Left: Dinner dress, Mrs. Arnold; Brooklyn museum costume collection at the MET, a gift of the Brooklyn Museum, 2009; gift of Sally Ingalls, 1932 | Right: Ensemble, Comme des Garçons, Fall/Winter 2004–5; courtesy Comme des Garçons
left: riding jacket, Morin Blossier; gift of Miss Irene Lewisohn, 1937 | Right: ensemble, Nicolas Ghesquière for Louis Vuitton, Spring/Summer 2018; courtesy collection Louis Vuitton
left: evening dress, Weeks; Brooklyn museum costume collection at the MET, a gift of the Brooklyn Museum, 2009; gift of the estate of Mrs. Arthur F. Schermerhorn, 1957 | right: dress, Comme des Garçons, Fall/Winter 2012–13; courtesy Comme des Garçons
Presented entirely with black garments, the Met Gala‘s “About time: fashion and duration” emphasizes the evolving silhouettes and use of secondary detailing. With the collection of pieces ranging from 1870 to the present, curators aim to connect the concept of “duration” with debates about diversity, inclusivity, sustainability, and other ethical issues that will surely express a continuing impact throughout the next decade of luxury fashion. Employing Henri Bergson’s concept of la durée (duration), it will explore how clothes generate temporal associations that conflate past, present, and future. Virginia Woolf will serve as the “ghost narrator” of the exhibition.
left: dress, Jean-Paul Gaultier, Fall/Winter 1984– 85; purchase, friends of the costume institute gifts, 2010 | right: ‘tulip’ evening dress, Charles James; gift of Elizabeth de Cuevas, 2015
left: ensemble, Viktor & Rolf, Spring/Summer 2005; on loan from the central museum, Utrecht | right: evening dress, Madeleine Vionnet, 1939; gift of Mrs Harrison Williams, 1952
left: afternoon dress, American, ca. 1877; gift of Theodore Fischer Ells, 1975 | right: ‘bumster’ skirt, Alexander McQueen, Fall/Winter 1995–96, edition 2010; courtesy Alexander McQueen
A timeline of 120 garments will unfold in two adjacent galleries fabricated as enormous clock faces and organized around the principle of sixty minutes of fashion. Each “minute” will feature a pair of garments—the primary work representing the linear nature of fashion and the secondary work its cyclical character. Each pair will be connected through shape, motif, material, pattern, technique, or decoration. For example, a black silk faille princess-line dress from the late 1870s will be paired with an Alexander McQueen “bumster” skirt from 1995.

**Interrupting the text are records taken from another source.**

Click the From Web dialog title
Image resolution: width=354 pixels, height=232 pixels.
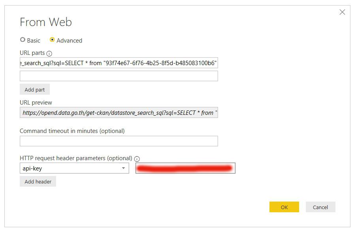46,22
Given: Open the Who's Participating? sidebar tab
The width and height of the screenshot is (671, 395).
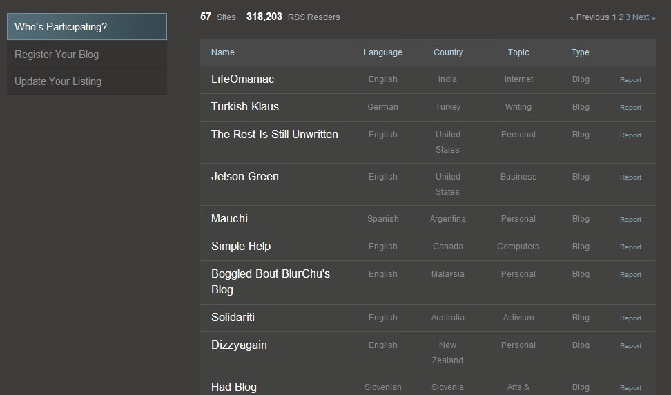Looking at the screenshot, I should pos(61,27).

left: evening dress, probably American, ca. 1928; gift of Richard Martin and Harold Koda, 1992 | right: dress, John Galliano, Spring/Summer 1997, edition 2008; gift of John Galliano, 2012
All of the primary garments will be black, to emphasize their evolving silhouettes, and the second will be either black or white, to underscore their mutually reinforcing associations. The exhibition will conclude with a small selection of garments from 2020 that links the concept of duration to debates about diversity, inclusivity, sustainability, traceability, transparency, longevity, collaboration, and other ethical issues germane to the next decade of fashion. The exhibition will be accompanied by a catalog.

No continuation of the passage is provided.